Parler des violences intimes à l’ère des algorithmes : modération ou prolongation du tabou ?
Paru le 19 novembre 2025
Sur les réseaux sociaux, parler des violences sexuelles peut vous faire disparaître. Modération ou censure? Qui protège-t-on en supprimant ces mots : les personnes victimes ou le confort collectif ?
Quand la parole disparaît derrière l’écran
Sur les réseaux sociaux, parler des violences sexuelles peut vous faire disparaître. Les mots « viol », « abus », « inceste » sont souvent censurés par les algorithmes, sous prétexte de protéger les personnes mineures ou de modérer les contenus sensibles. Mais cette modération soulève une question dérangeante : protège-t-on vraiment les personnes vulnérables… ou prolonge-t-on le silence qui entoure ces violences ?
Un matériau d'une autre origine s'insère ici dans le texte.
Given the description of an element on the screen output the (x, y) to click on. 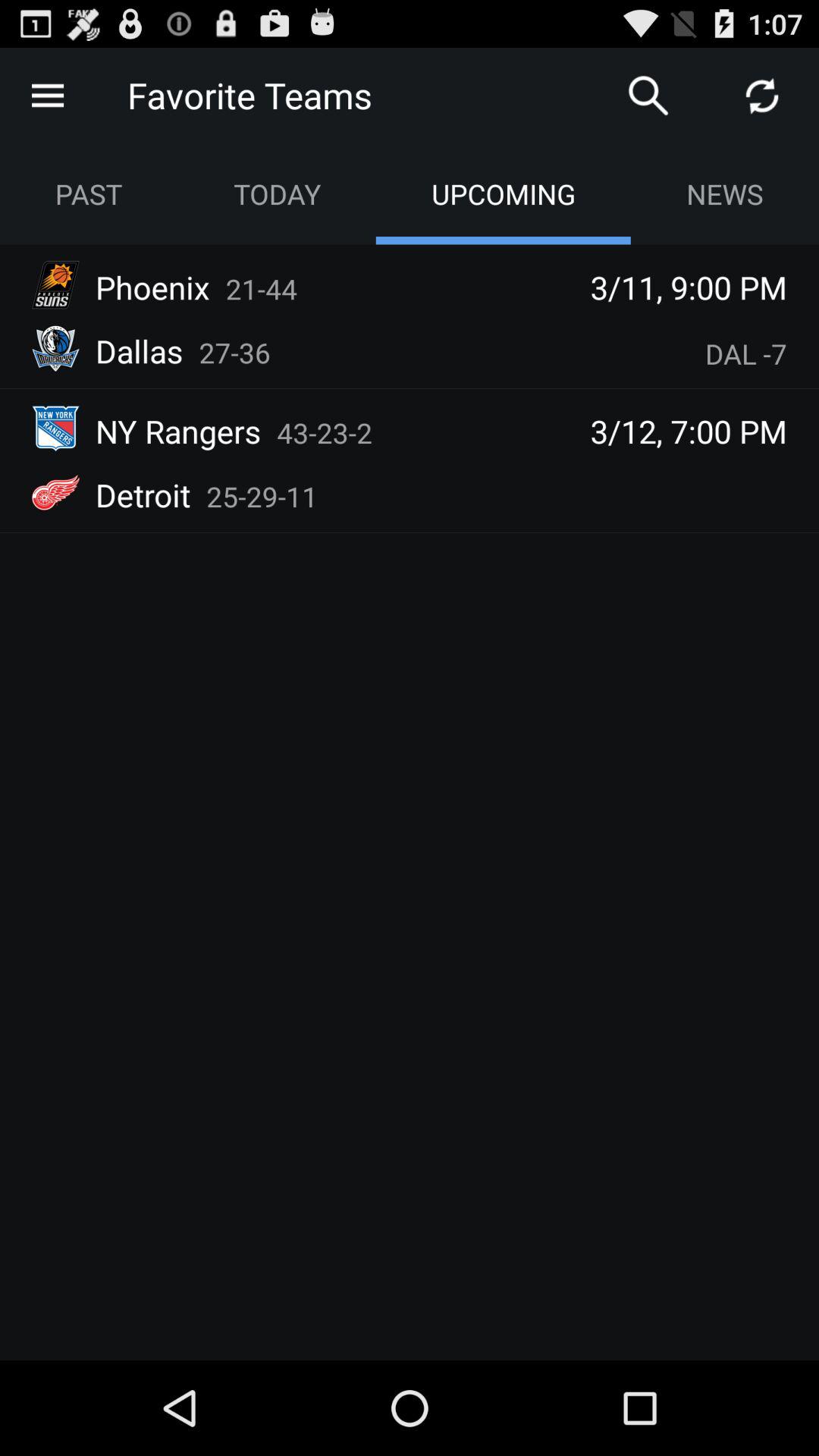
search button (648, 95)
Given the description of an element on the screen output the (x, y) to click on. 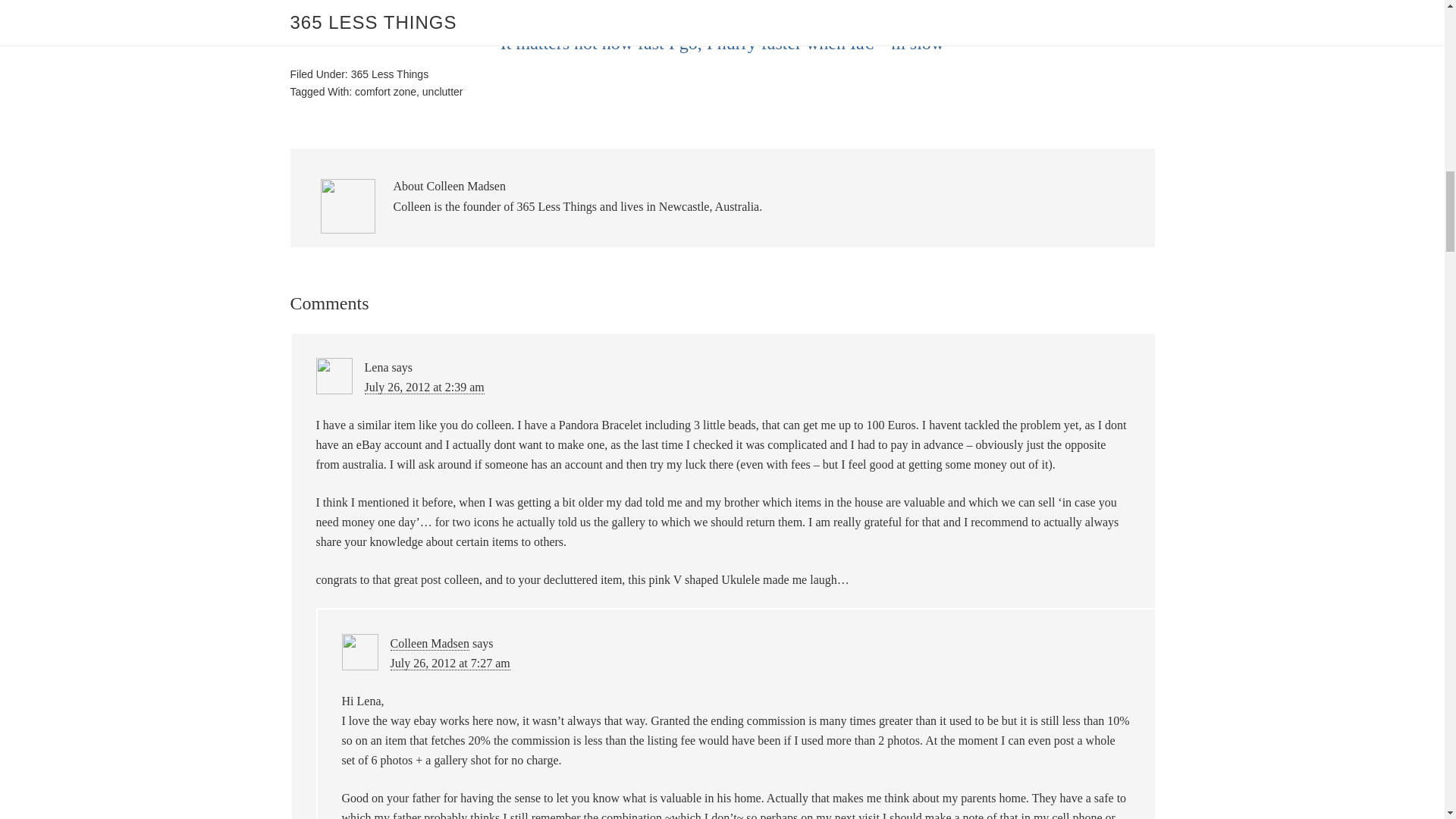
Colleen Madsen (429, 643)
365 Less Things (389, 73)
July 26, 2012 at 7:27 am (449, 663)
comfort zone (385, 91)
unclutter (442, 91)
July 26, 2012 at 2:39 am (423, 386)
Dans une tribune publiée par Le Devoir, Mathilde Wahrheit dénonce ce paradoxe numérique : en invisibilisant les mots, on invisibilise aussi les personnes victimes et on perpétue le tabou qui nourrit l’impunité.
Protéger ou invisibiliser ?
Les plateformes affirment vouloir éviter l’exposition des mineurs à des contenus choquants. Mais en réalité, cette logique algorithmique empêche les associations, les personnes survivantes et les professionnels de nommer les violences. Or, nommer, c’est agir. Sans mots, pas de sensibilisation, pas de prévention, pas de reconnaissance.
Pendant les 16 jours d’activisme contre les violences faites aux femmes, il est crucial de rappeler que la parole est la première arme contre la violence. La cacher, c’est la prolonger.
Nommer pour prévenir
Plusieurs ressources démontrent qu’il est possible et important de parler de consentement dès l’enfance. Avec des mots simples (« Mon corps m’appartient », « Personne n’a le droit de me toucher sans mon accord »), on donne aux enfants des outils pour se protéger. Cette pédagogie prouve qu’on peut conjuguer protection et parole.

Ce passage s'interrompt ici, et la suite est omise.